··· Text excerpt ···

There are many possible explanations, these are some:

 

1. Maybe AIG is too big an elephant ($40-$50B? that looks big even for Berkshire)2. Maybe he does not want more concentration on insurance with Berkshire too close to becoming the industry (AIG is the largest P&C company in the US)

3. Maybe he is trying to leave a conglomerate with businesses that do not depend too much on the people in charge (dumb moves cost more in financials)

4. Maybe he has cheaper or better quality opportunities (for example in his PA he has banks)

5. Maybe it is just a crappy company or it is only superficially cheap and there is a visible problem.  (the most visible was asbestos and it was reinsured by Buffett. The second most visible is workers comp but seems to be on the fix)6. Maybe his offers to save financials could be interpreted as too cozy, especially coming from a friendly government, and become a political or reputational liability

7. Maybe he thinks AIG is a black box.

···

Questions to answer:
A - In the AIG excerpt, what is AIG said to be in the US?
B - Copy the AIG excerpt word for word from "1. Maybe AIG" up to and including "more in financials)".
C - Extend the AIG excerpt, writing on from its final point about AIG.
The lines that come after this are separate material.

··· Data provided ···

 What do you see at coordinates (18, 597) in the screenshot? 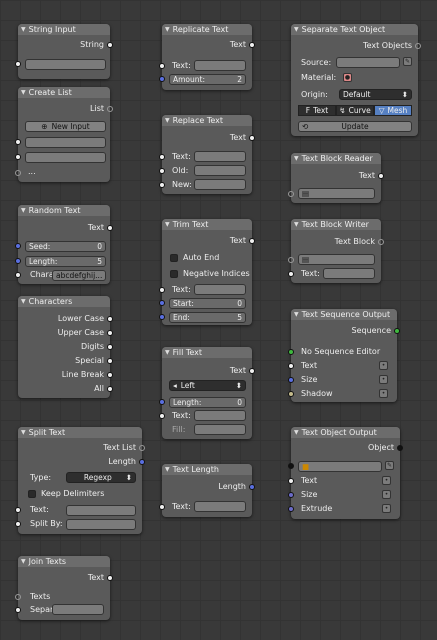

···
··· Data provided ···

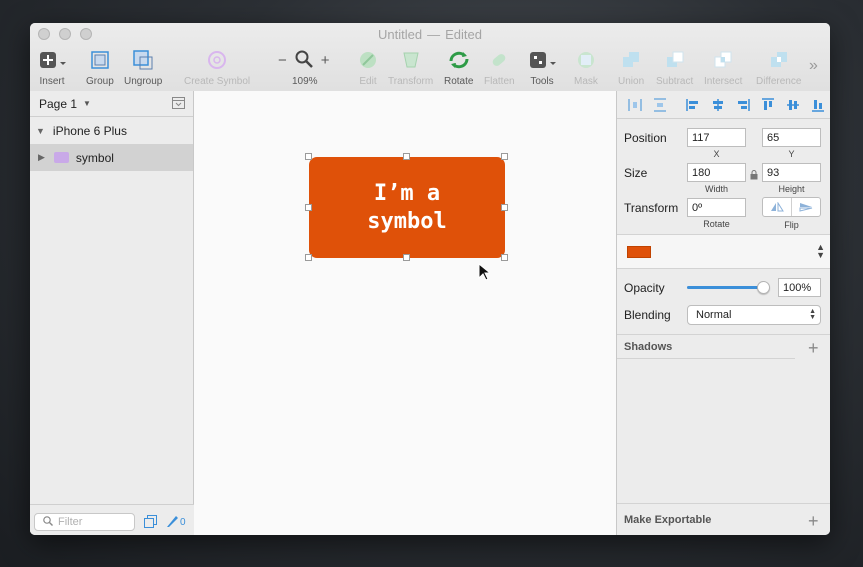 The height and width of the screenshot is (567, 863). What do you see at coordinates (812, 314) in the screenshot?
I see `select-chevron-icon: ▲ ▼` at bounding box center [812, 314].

···

Answers for the tasks:
A - The largest P&C company in the US.

B -
1. Maybe AIG is too big an elephant ($40-$50B? that looks big even for Berkshire)2. Maybe he does not want more concentration on insurance with Berkshire too close to becoming the industry (AIG is the largest P&C company in the US)

3. Maybe he is trying to leave a conglomerate with businesses that do not depend too much on the people in charge (dumb moves cost more in financials)

C -
From my point of view, considering all the information available about AIG, the black box is one of the least probable. But I am happy that there is no obvious buyer so AIG keeps buying back the Treasury at these cheap prices.

 

1 and 5 are really good points (not that the others aren't, I just liked 1 and 5 the best). Regarding point #1, I just would think that Buffett would find some way to make it work in order to have access to AIG's $366 billion investment portfolio. And somewhat related, regarding #5, he bought Gen Re when it was performing terribly in order to get access to the investment portfolio, AND Chartis's Peter Hancock seems like the perfect Buffett guy to turn around any imperfections Buffett may see in the company. Maybe throw Ajit into the mix....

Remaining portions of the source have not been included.